Sip Your Way to Sweeter Dreams: Can Cherry Juice Extend Your Sleep?

A staggering $84 million is spent annually on over-the-counter sleep aids in the US, but recent findings by Northumbria University researchers suggest that something as simple as drinking tart cherry juice daily could improve sleep quality, saving millions of dollars in the process.

Get to Know Montmorency Cherries

The key to unlocking a more restful night’s sleep appears to be Montmorency cherries, which the researchers used in their study. The study involved having participants drink two glasses of Montmorency cherry juice each day for a week and then the same quantity of a fruit cocktail beverage for comparison.

As a result, when consuming the cherry juice, participants slept an average of 39 minutes longer per night and experienced a 6% increase in sleep efficiency when compared to the week they drank the fruit punch.

Montmorency cherries have higher concentrations of certain sleep-enhancing compounds than other types of cherries.
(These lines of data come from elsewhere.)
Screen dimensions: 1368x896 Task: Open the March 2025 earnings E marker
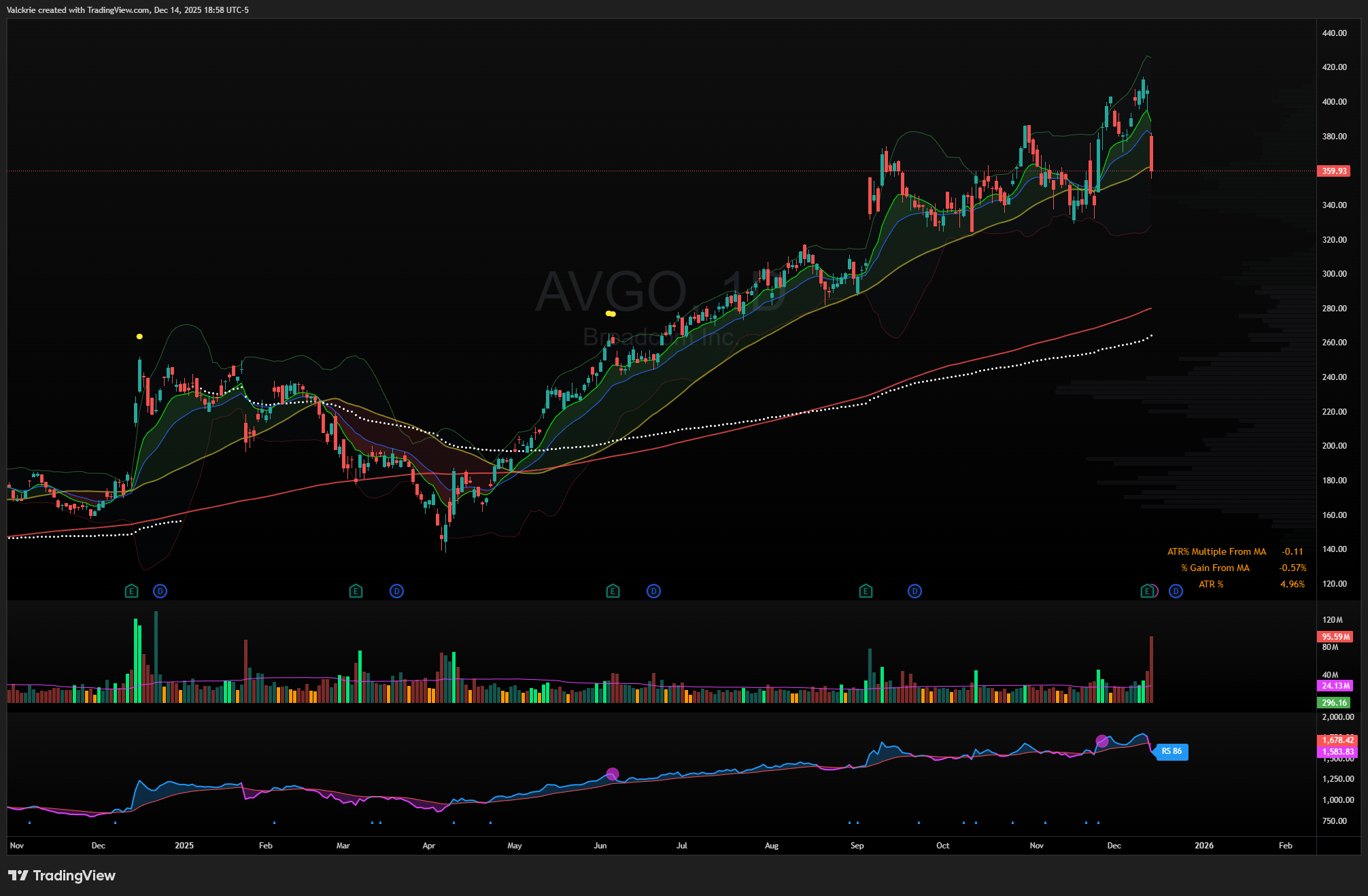355,591
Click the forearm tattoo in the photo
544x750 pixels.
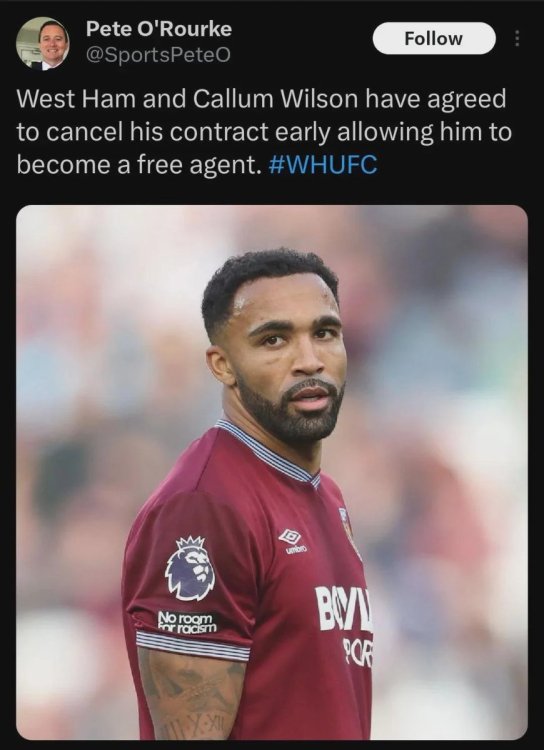[191, 693]
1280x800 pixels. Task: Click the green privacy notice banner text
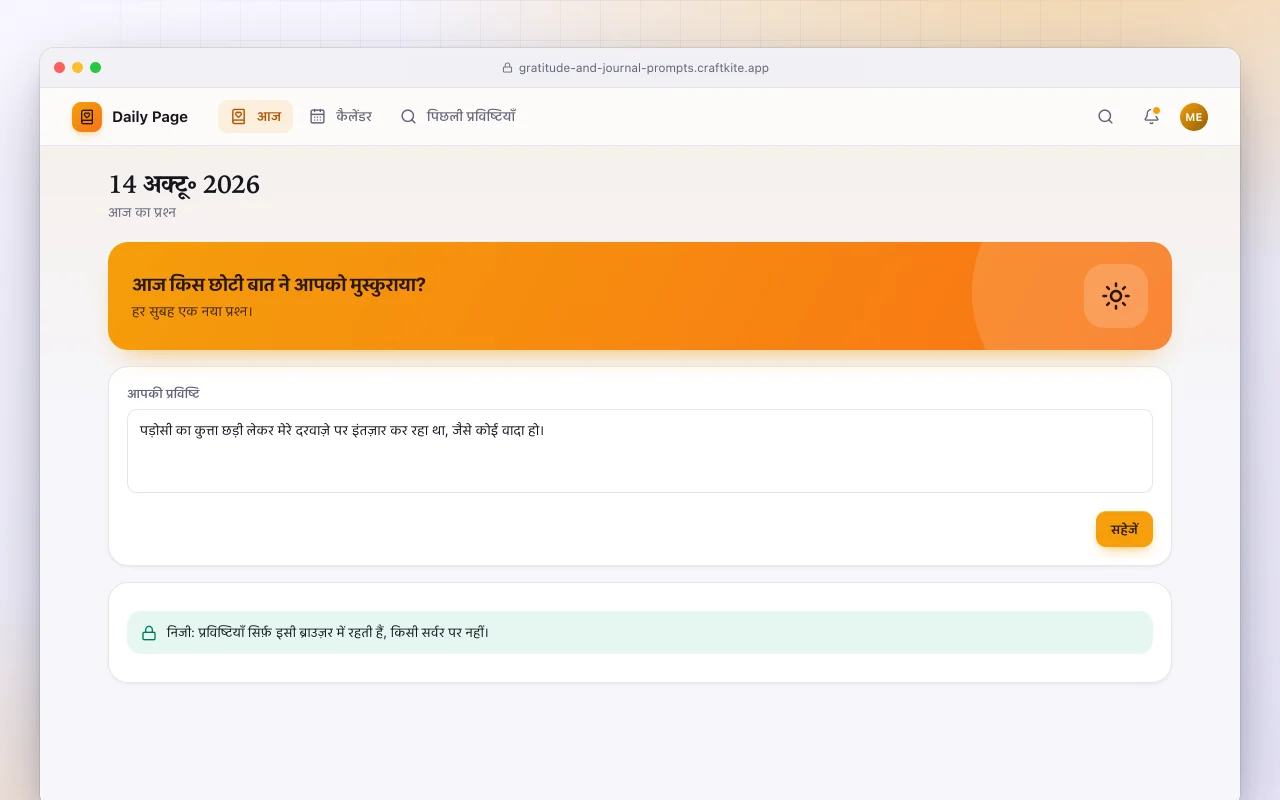(x=328, y=633)
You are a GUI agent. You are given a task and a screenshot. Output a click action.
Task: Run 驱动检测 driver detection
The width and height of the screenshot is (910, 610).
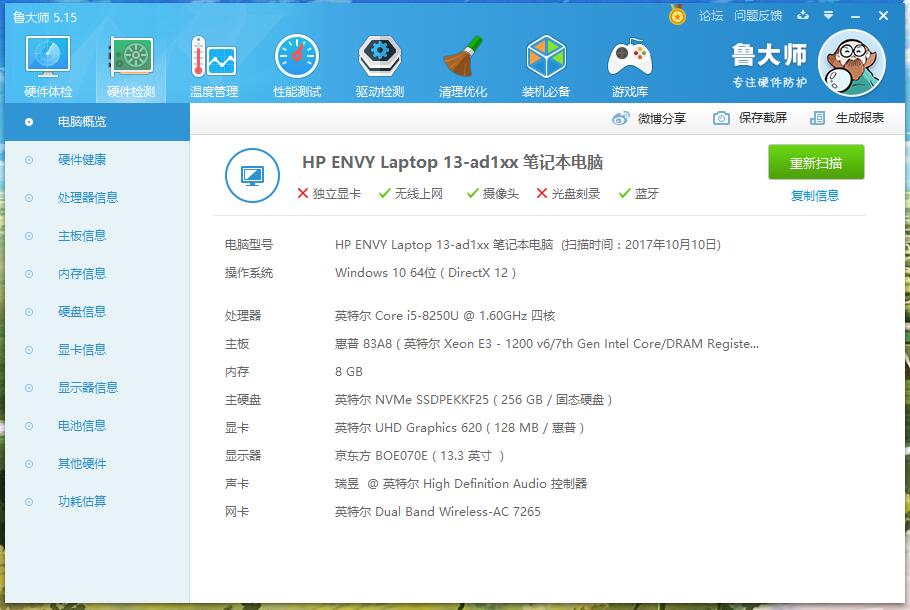point(379,63)

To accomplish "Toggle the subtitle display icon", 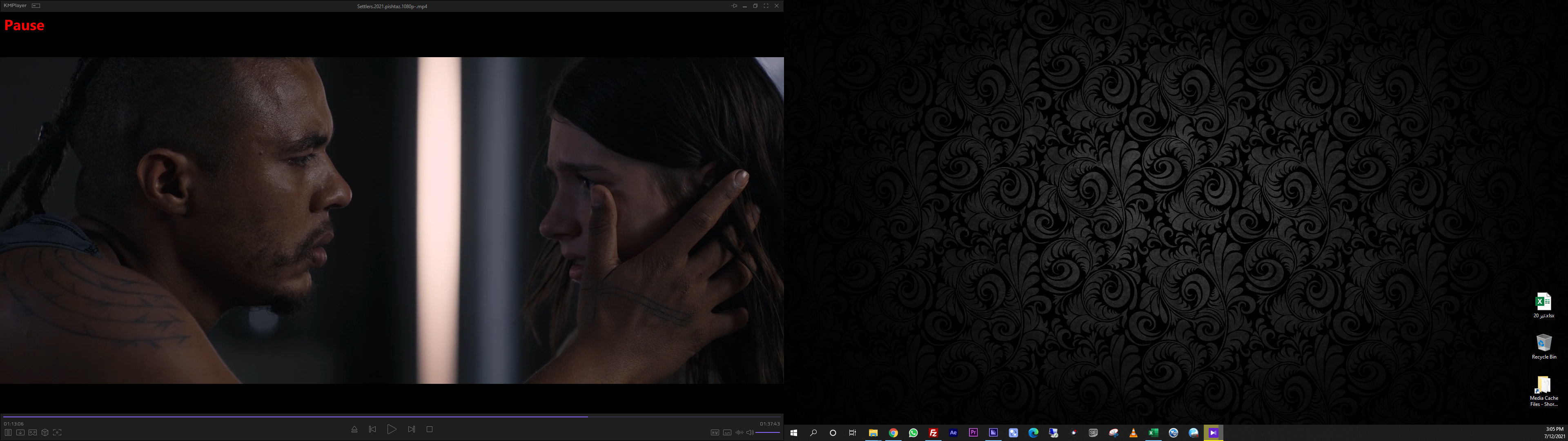I will pos(727,432).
In particular, they boast a higher melatonin content, which is crucial in regulating sleep. The cherries also contain tryptophan and anthocyanins, both of which can contribute to improved sleep quality.
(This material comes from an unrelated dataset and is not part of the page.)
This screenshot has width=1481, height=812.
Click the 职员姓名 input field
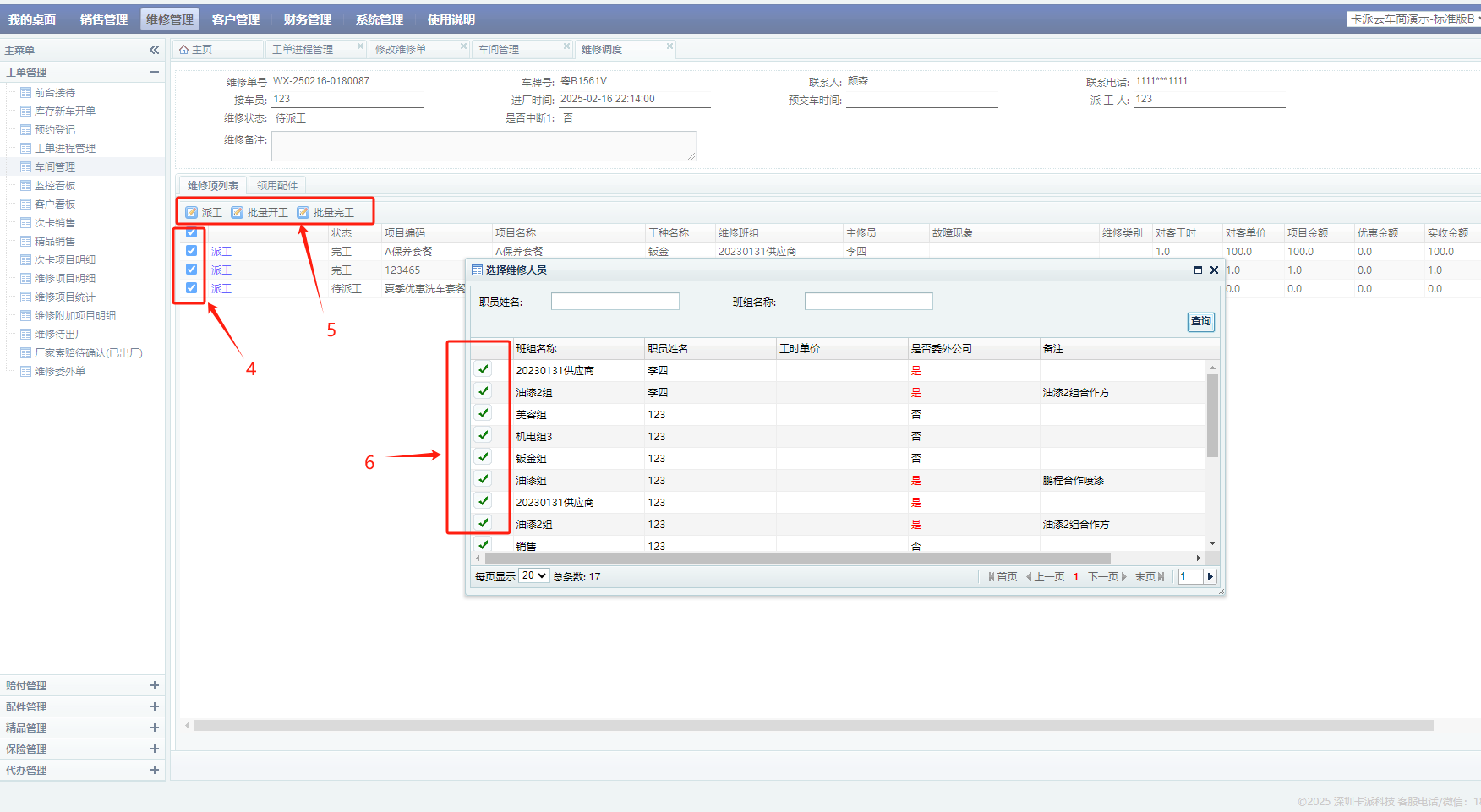point(615,302)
Melatonin: The Sleep Hormone

Melatonin is a hormone naturally released by the brain to help regulate sleep. It is also found in a number of foods and natural nutritional supplements. The researchers believe that the increased melatonin content in Montmorency cherries is probably responsible for the observed improvements in sleep quality among study participants.

In addition to cherries, melatonin is found in other foods such as almonds, raspberries, tomatoes, and goji berries. However, the concentration of melatonin in these foods is lower than in Montmorency cherries.

Tryptophan and Anthocyanins: Contributing Factors

Tryptophan is an essential amino acid that helps the body produce serotonin, which in turn, gets converted into melatonin. Montmorency cherries contain tryptophan, making them a potential food source that can aid in sleep regulation without taking supplements.

Moreover, these cherries also have anthocyanins, both antioxidant and anti-inflammatory compounds that can enhance the transportation of tryptophan, making it more available for serotonin production.

Preferred Consumption: Juice Versus Whole Fruit

While it is beneficial to consume whole Montmorency cherries, drinking their juice seems to provide a higher concentration of sleep-enhancing compounds. By consuming the juice, you not only get a more concentrated dose of melatonin, tryptophan, and anthocyanins, but you also avoid the added sugars found in other fruit juices.

To make your own Montmorency cherry juice, simply blend the cherries along with water, adjusting the ratio according to your preference. If you prefer unsweetened juice, you can add ice and serve it chilled or add it to your smoothies.

Realistic Expectations and Results

The Northumbria University researchers hope that their findings may provide a feasible, non-medicinal, low-cost sleep aid for the millions of Americans who experience disrupted sleep patterns.

However, it is important to bear in mind that results may vary from person to person. While some may experience significant improvements in sleep quality, others may only notice minor changes. Ultimately, the key to better sleep lies in maintaining healthy sleep habits, making positive lifestyle choices, and consulting with a healthcare professional if sleep problems persist.

Conclusion

Incorporating Montmorency cherry juice into your daily routine may be an easy, natural, and cost-effective way to improve sleep quality. With significant levels of melatonin, tryptophan, and anthocyanins, this tart cherry juice provides a unique combination of sleep-enhancing compounds that could prove to be an effective alternative to over-the-counter sleep aids. Always consult with your healthcare provider before trying any new remedy or supplement for sleep problems.